This thread is for anyone who wants to understand some of the measures that statisticians use to draw conclusions about the merits and demerits of different judging systems. This is easy. Don't be intimidated if math isn't your favorite subject. It is my job to make it your favorite subject, LOL.
I will start with this question. Under the ordinal system, how can we decide whether the judges are in substantial agreement in their ordinal placements, or whether the agreement is so bad that we begin to suspect that something is fishy?
I will use the data from the Ladies skate at the recent International Skating Challenge to show how to do this. Again, this is easy!
---RUS GER CAN USA JPN
MK 1 1 2 1 2
SA 4 2 1 2 1
SC 2 3 4 5 3
JR 5 4 3 4 4
JK 3 5 5 3 5
AP 7 6 6 6 6
ES 6 7 7 7 7
If this table looks all bunched together, here is a prettier one:
As we see by reading down the columns, the German judge was the only one that "got it right," in the sense of matching the majority in every placement. Let's see how far off the Russian judge is from the German judge.

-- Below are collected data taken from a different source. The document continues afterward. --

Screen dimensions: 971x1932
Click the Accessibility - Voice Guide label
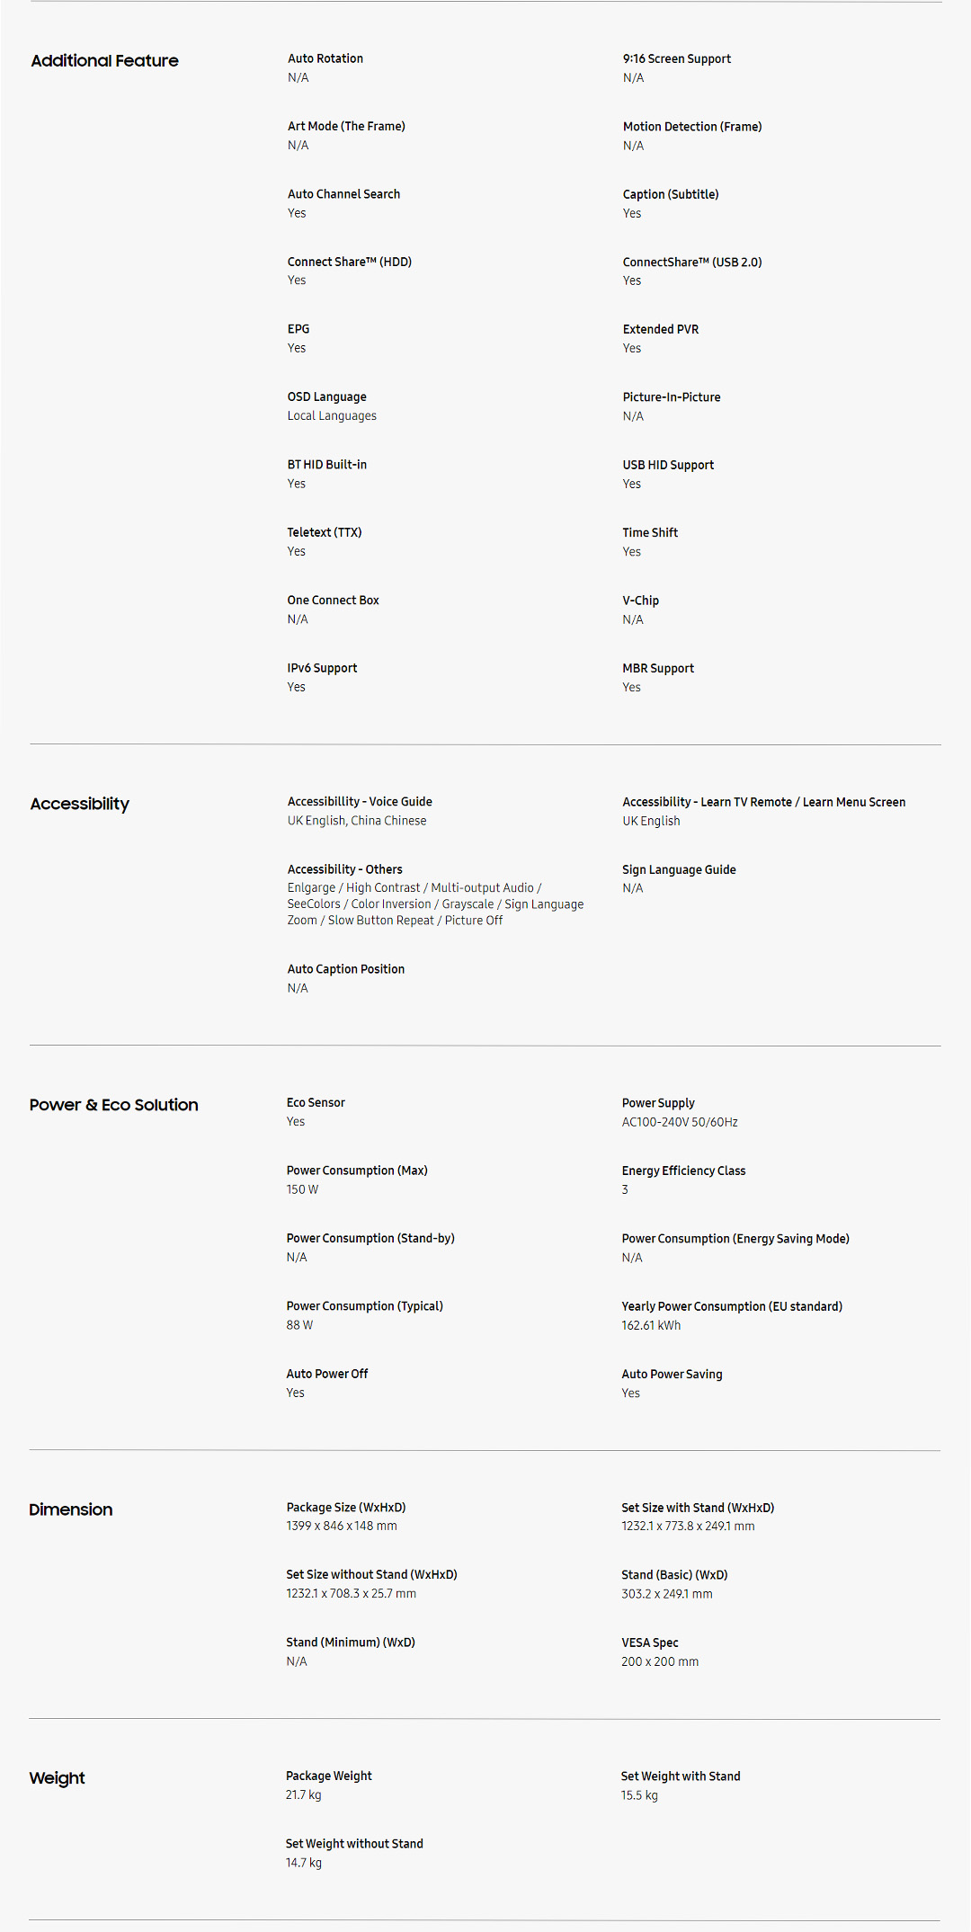click(360, 801)
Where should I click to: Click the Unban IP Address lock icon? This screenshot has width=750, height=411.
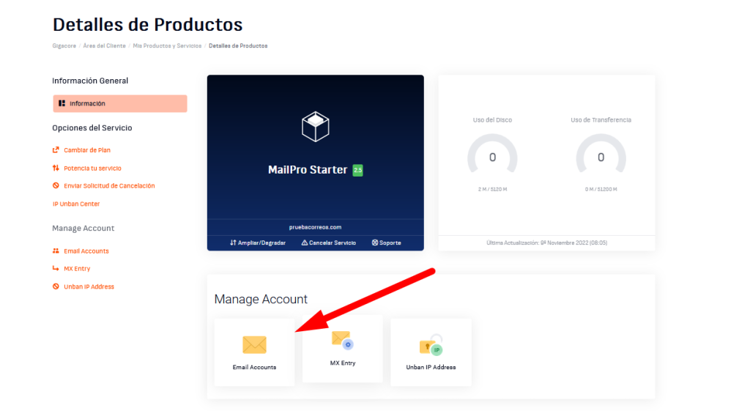pos(431,347)
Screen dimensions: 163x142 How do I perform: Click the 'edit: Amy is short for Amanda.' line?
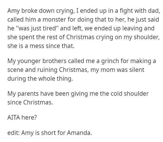(50, 133)
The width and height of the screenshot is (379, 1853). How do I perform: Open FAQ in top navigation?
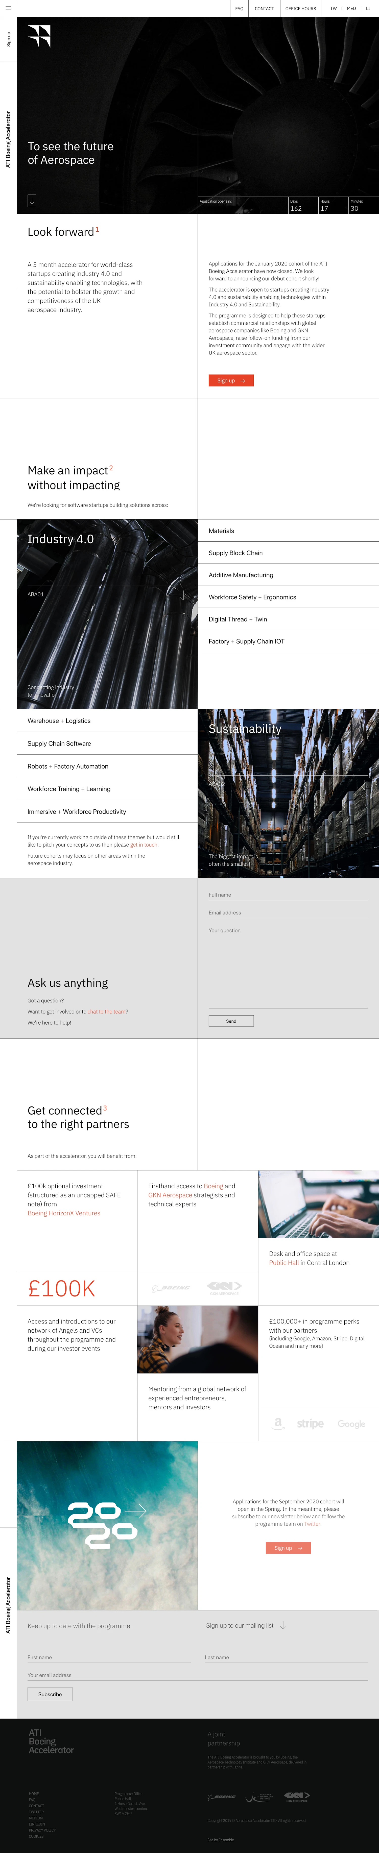[239, 9]
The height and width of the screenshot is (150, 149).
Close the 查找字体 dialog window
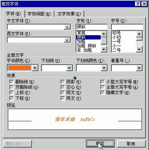tap(144, 4)
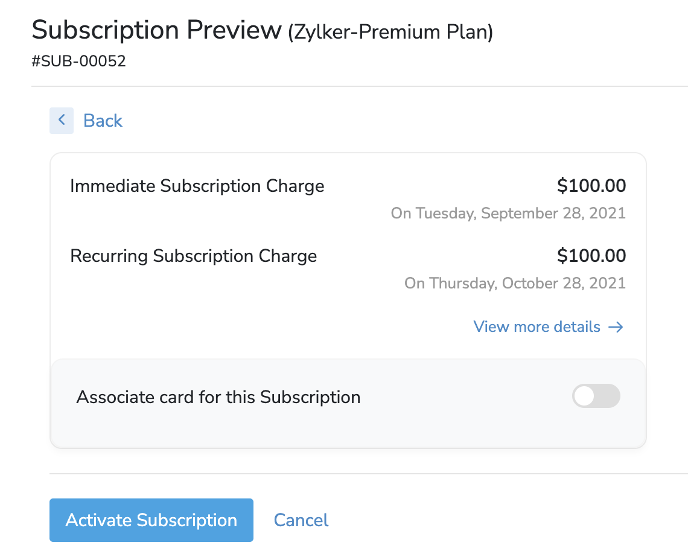688x560 pixels.
Task: Click the Cancel link
Action: (301, 520)
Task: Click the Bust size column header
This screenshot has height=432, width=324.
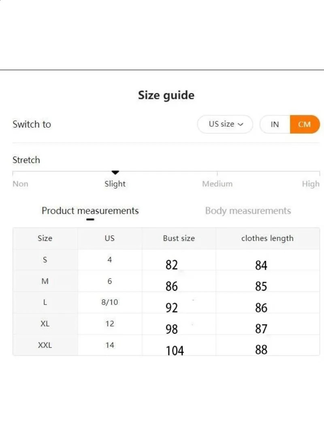Action: [x=179, y=238]
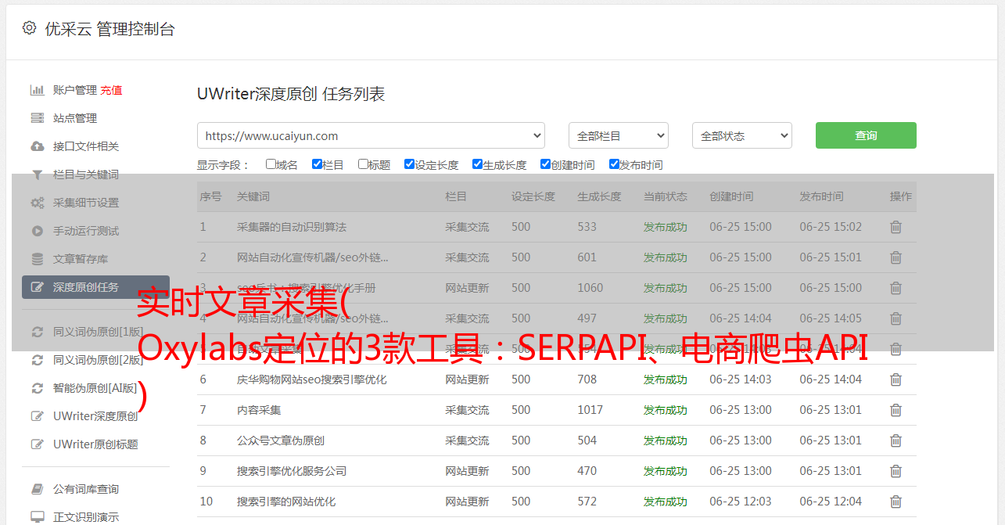Select UWriter原创标题 sidebar item

pyautogui.click(x=95, y=444)
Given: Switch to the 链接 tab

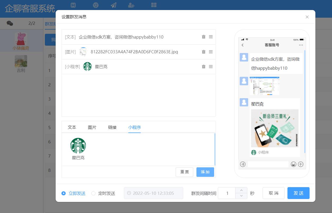Looking at the screenshot, I should coord(112,127).
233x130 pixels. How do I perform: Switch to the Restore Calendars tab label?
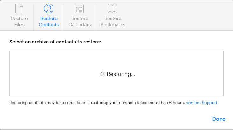pos(80,21)
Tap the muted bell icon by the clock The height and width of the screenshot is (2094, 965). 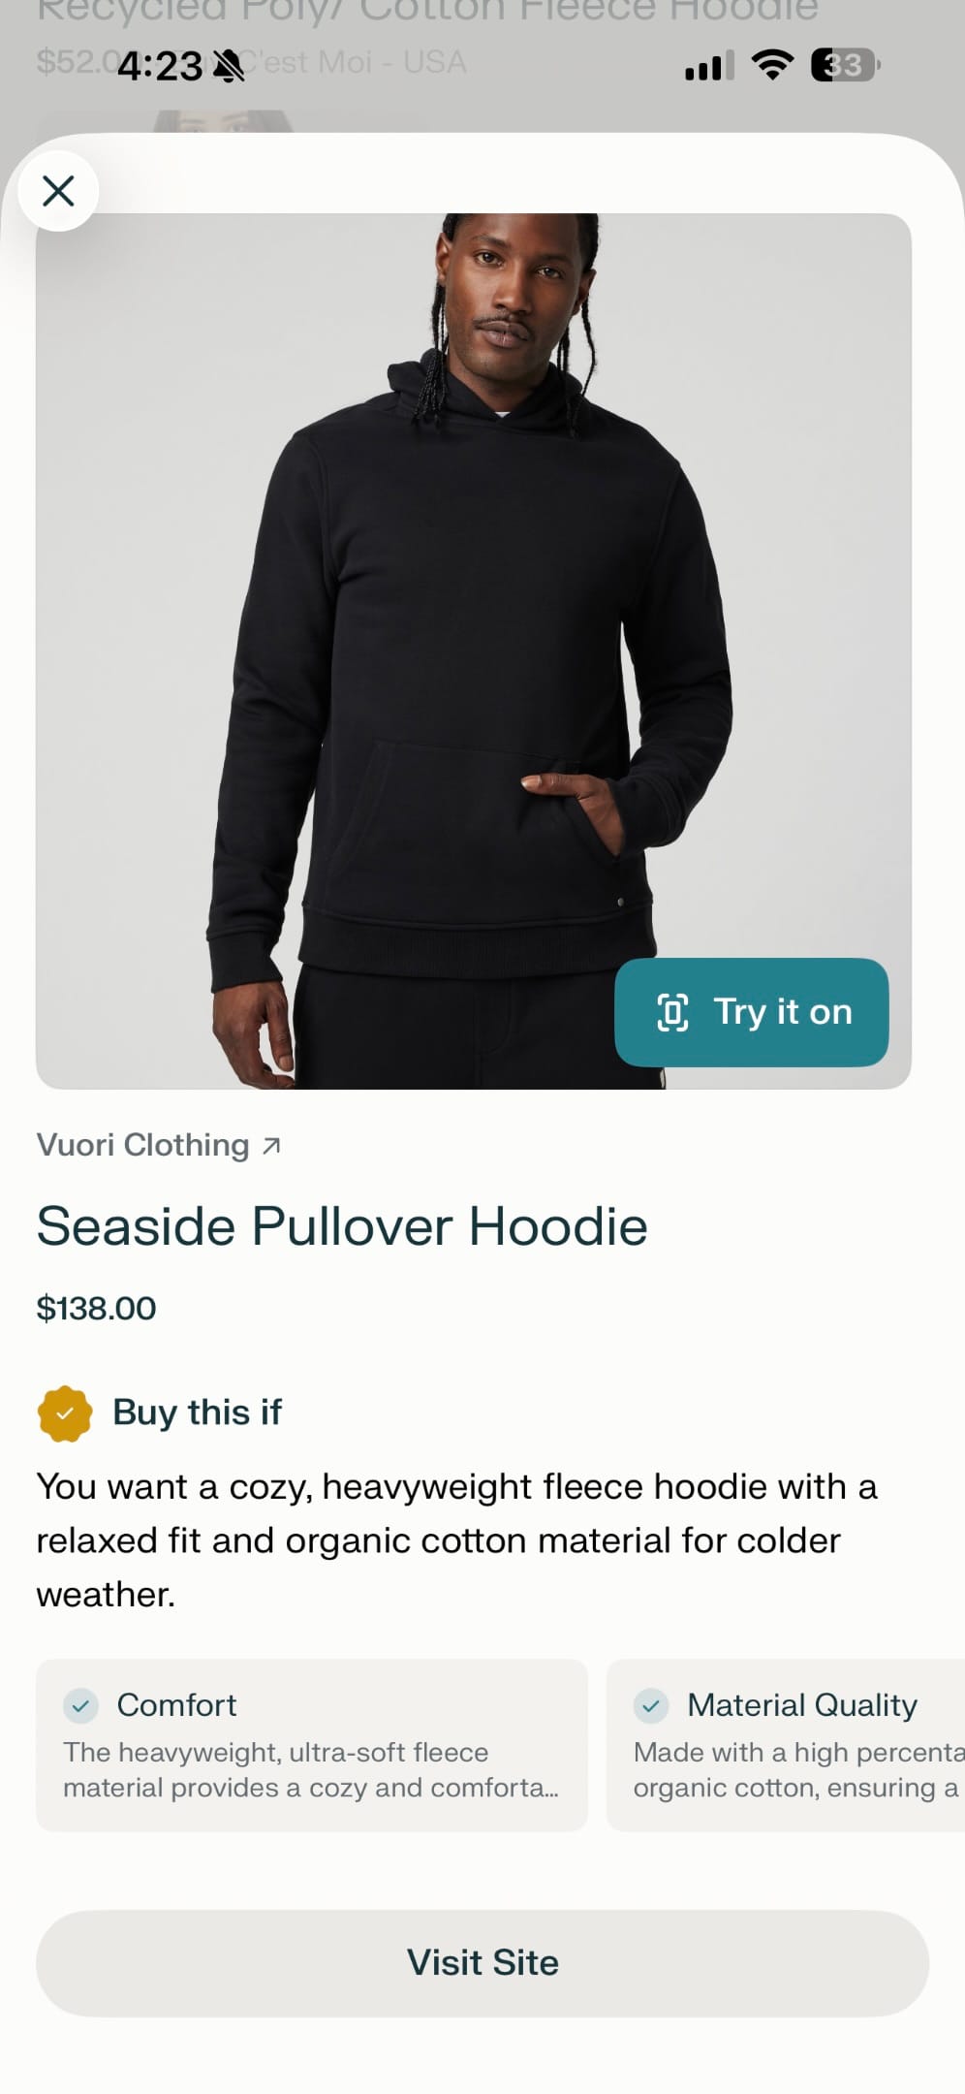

For each skater, take the difference (d) between the placements given by the two judges. Square this difference, then add them all up.
RUS GER d d-squared
1 1 0 0
4 2 2 4
2 3 1 1
5 4 1 1
3 5 2 4
7 6 1 1
6 7 1 1
Now run this 12 through the following formula, where n is the number of skaters:
r' = 1- [6(sum of the d-squareds)]/[(n-1)n(n+1)]
r' = 1 - (6*12)/(6*7*8)
r' = .78
We say informally that there is a 78% correlation between the two rankings.
Note: This statistic r' is called the "rank correlation coefficient." It was invented by Charles Spearman (1863-1945), and it's distribution was worked out by "Student" (the nom de plume of W. S. Gossett, 1863-1937). It is a surrogate for the more common correlation coefficient r, used for continuous data. Spearman's statistic r' is distributed by the Student's T distribution with n-2 degrees of freedom.
OK, forget that. Here is the main point. So there is 78% correlation between the rankings of the Russian judge and the German judge, so what? Well, the closer this statistic is to 100%, the more the two judges agree. A correlation of 0 means they weren't even watching the same event. So 78% is "not too good, not too bad."
Now we must quantify what "not too good or bad" means. Let's suppose that whatever we want to say about these judges, we agree to hold our tongue and not say anything at all unless we can be 95% certain that we are right. In that case, there is a "critical value" that we must beat before we can say that there is a "statistically significant correlation" between the two judges. In our case, the critical value turns out to be C = .67.
So, bottom line, if we get a correlation bigger than .67, that means that we can be 95% sure that there is at least some agreement between the judges, but a correlation of less than .67 means that we cannot be sure of anything, really.
Here are the correlations of all the judges, paired two by two. Remember, if we beat .67 correlation, that's good.
RUS vs. CAN: r' = .57 (Oops. We cannot be 95% sure that these two judges are even watching the same competition.)
RUS vs. USA: r = .71
RUS vs. JPN: r' = .68
GER vs. CAN: r' = .93 (That's good.)
GER vs. USA: r' = .86
GER vs. JPN: r' = .96 (Very good match.)
CAN vs. USA: r' = .86
CAN vs. JPN: r = .96 (It looks like Germany, Canada and Japan are pretty much on the same page.)
USA vs. JPN: r' = .82
So there you are.
Wait, one more thing. In the cases where judges appear to disagree, where do these differences come from? Well...
CAN matched the majority rankings for each skater, except that she (Casey Kelly) put Jennifer Robinson ahead of Cohen.
JPN matched the majority in every ranking, except that he (Tomiko Yamada) put Shizuka Arakawa ahead of Kwan.
GER had no horse in the race, and she (Sissy Krick) matched the majority without exception.
RUS (Tatiana Danilenko) was the only judge to put Sokolova ahead of McDonough, and was also the only judge to put Cohen ahead of Arakawa.